Accuracy = \frac{TP}{TP + FP + FN}

(3)

Precision = \frac{TP}{TP + FP}

(4)

Recall / Sensitivity = \frac{TP}{TP + FN}

(5)

F 1 - Score / Dice - Score = 2 \times \frac{(Precision \times Recall)}{(Precision + Recall)}

(6)

After defining other metrics, Average Precision (AP) and mean AP (mAP) were calculated. Both metrics were calculated based on precision-recall calculation metrics. The precision-recall curve can be plotted graphically into a 2D graph, where X-axis denotes the recall and Y-axis represents the precision range [0, 1]. AP for predicted class can be calculated by finding precision-recall Area Under the Curve (AUC). Based on the AP value, mAP value can be calculated by taking average AP of both kidney classes. In each round, precision and recall were calculated as given in Equations (4) and (5) with IoU threshold set to be 0.5. Then AP and mAP values were computed. These procedures were carried out until k-rounds were completed.

2.6. Evaluation Procedures

Firstly, we performed image-wise testing and evaluation on our fine-tuned ADPKD detection model using k-fold cross-validation technique. Secondly, we conducted subject-wise testing. Both testing evaluations were carried out by comparing our method with other well-established DL pre-trained object detection models including CNN backbones, which have been adopted in similar current approaches for pneumonia detection in chest X-ray [28] and for malignant pulmonary nodule detection in CT scans [29]. These models and backbones were SSD Inception V2, Faster-RCNN, ResNet, and MobiNet. Alongside, we included DL object detection models, which have been trained using large-scale datasets including COCO, Kitti, Open Image, etc., developed by TensorFlow [30]. Correspondingly, we selected models such as original SSD Inception V2, SSD MobileNet V1, Faster R-CNN NAS, Faster R-CNN Inception ResNet V2, and R-FCN ResNet 101. We trained all selected pre-trained models by partitioning the data set as given in Section 2.3.2 and evaluated using k-fold cross validation techniques as given in Section 2.3.6.

3. Results

3.1. Evaluation Results of Image-Wise Testing

We conducted the experiments on image-wise testing, and compared the results with other detection architectures as shown in Table 2. It was observed that our model achieved the highest performance in various evaluation metrics with an accuracy of 0.90 for right and 0.91 for left kidney. It was also found that our model outperformed over other architectures with an optimal confidence F1-Score of 0.86 for right kidney and 0.88 for left kidney.

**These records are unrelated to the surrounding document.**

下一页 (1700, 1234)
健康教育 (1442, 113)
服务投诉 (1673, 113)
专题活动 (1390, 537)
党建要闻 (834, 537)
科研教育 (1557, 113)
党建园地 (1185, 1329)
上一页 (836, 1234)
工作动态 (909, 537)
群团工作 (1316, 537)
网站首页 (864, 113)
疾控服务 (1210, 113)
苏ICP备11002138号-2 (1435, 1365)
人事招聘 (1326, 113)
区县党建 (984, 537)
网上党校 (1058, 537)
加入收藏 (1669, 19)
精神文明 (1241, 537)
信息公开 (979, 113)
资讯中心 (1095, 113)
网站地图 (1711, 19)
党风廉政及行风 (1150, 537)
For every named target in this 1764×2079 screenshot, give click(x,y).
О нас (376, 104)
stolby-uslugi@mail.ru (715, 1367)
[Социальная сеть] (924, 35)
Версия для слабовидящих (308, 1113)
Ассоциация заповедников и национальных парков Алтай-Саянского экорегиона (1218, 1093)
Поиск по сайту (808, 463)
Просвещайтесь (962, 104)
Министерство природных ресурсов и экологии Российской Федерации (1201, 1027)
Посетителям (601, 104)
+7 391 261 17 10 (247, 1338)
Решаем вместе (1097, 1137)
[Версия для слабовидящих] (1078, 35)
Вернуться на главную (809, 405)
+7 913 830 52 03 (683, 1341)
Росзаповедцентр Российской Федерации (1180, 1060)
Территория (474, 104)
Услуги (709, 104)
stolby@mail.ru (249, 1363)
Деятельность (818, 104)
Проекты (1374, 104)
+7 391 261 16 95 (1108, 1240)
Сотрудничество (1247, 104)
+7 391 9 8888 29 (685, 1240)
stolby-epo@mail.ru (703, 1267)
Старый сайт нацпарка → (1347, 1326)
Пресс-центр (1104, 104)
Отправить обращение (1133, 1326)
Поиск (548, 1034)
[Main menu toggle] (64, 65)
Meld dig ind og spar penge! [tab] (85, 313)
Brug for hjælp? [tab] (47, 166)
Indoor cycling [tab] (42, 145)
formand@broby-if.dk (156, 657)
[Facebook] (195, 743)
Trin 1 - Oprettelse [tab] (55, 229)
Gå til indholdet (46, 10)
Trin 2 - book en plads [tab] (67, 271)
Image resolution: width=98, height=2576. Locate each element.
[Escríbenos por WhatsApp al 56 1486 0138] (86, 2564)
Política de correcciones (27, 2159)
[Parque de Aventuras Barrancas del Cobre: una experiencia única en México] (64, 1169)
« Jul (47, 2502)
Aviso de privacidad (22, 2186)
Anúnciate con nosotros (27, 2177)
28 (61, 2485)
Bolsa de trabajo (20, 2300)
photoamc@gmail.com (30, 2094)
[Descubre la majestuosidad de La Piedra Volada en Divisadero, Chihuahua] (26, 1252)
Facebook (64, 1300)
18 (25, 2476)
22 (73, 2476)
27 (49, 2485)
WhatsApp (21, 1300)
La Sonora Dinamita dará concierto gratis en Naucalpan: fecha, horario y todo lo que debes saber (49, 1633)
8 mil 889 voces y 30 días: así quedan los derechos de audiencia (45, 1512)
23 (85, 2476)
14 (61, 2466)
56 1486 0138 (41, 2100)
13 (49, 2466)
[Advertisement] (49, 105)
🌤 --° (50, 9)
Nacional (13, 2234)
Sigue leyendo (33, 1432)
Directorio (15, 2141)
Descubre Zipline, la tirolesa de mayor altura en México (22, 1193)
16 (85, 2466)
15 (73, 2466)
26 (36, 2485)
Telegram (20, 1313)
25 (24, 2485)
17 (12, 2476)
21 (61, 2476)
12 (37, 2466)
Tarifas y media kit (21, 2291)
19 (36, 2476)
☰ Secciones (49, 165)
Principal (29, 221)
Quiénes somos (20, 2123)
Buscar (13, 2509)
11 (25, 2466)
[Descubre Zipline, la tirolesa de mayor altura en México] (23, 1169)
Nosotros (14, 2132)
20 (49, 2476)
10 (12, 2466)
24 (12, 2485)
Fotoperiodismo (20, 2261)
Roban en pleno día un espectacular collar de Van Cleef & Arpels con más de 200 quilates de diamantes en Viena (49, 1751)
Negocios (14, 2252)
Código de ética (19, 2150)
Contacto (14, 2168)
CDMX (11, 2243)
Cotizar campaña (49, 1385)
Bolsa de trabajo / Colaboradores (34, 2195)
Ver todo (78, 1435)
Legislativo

In addition to different evaluation metrics, AP and mAP were calculated to analyze the robustness of our localization model, the results of which are presented in Table 3 and Figure 6. It is observed that our model was able to locate and classify both kidneys with AP right = 0.934 and AP left = 0.944 as shown in Figure 6a,b, respectively. We also found that our model was able to localize and classify both kidneys with the highest value of mAP = 0.94 in comparison to other well-established detection architectures.

It is observed that our model has higher average value of Classification loss

\bar{L_{co}}

= 3.137 and Localization loss

\bar{L_{lo}}

= 0.464 as compared to the original SSD Inception V2 Classification loss

\bar{L_{co}}

= 2.511 and Localization loss

\bar{L_{lo}}

= 0.353. However, our model has lower average value of Classification and Localization loss as compared to SSD MobileNet V1, where SSD MobileNet V1 Classification loss

\bar{L_{co}}

= 3.423 and Localization loss

\bar{L_{lo}}

= 0.52. Figure 7 shows the comparison of loss calculation graphically.

Figure 8a shows the example of results generated by our derived ADPKD detection model on CCT. It can be seen that our model works robustly though ADPKD kidneys are heterogeneous in density, in particular when multiple liver cysts are present. Similarly, adjacent to the liver and spleen, our model was able to localize and classify the kidneys as shown in Figure 8b.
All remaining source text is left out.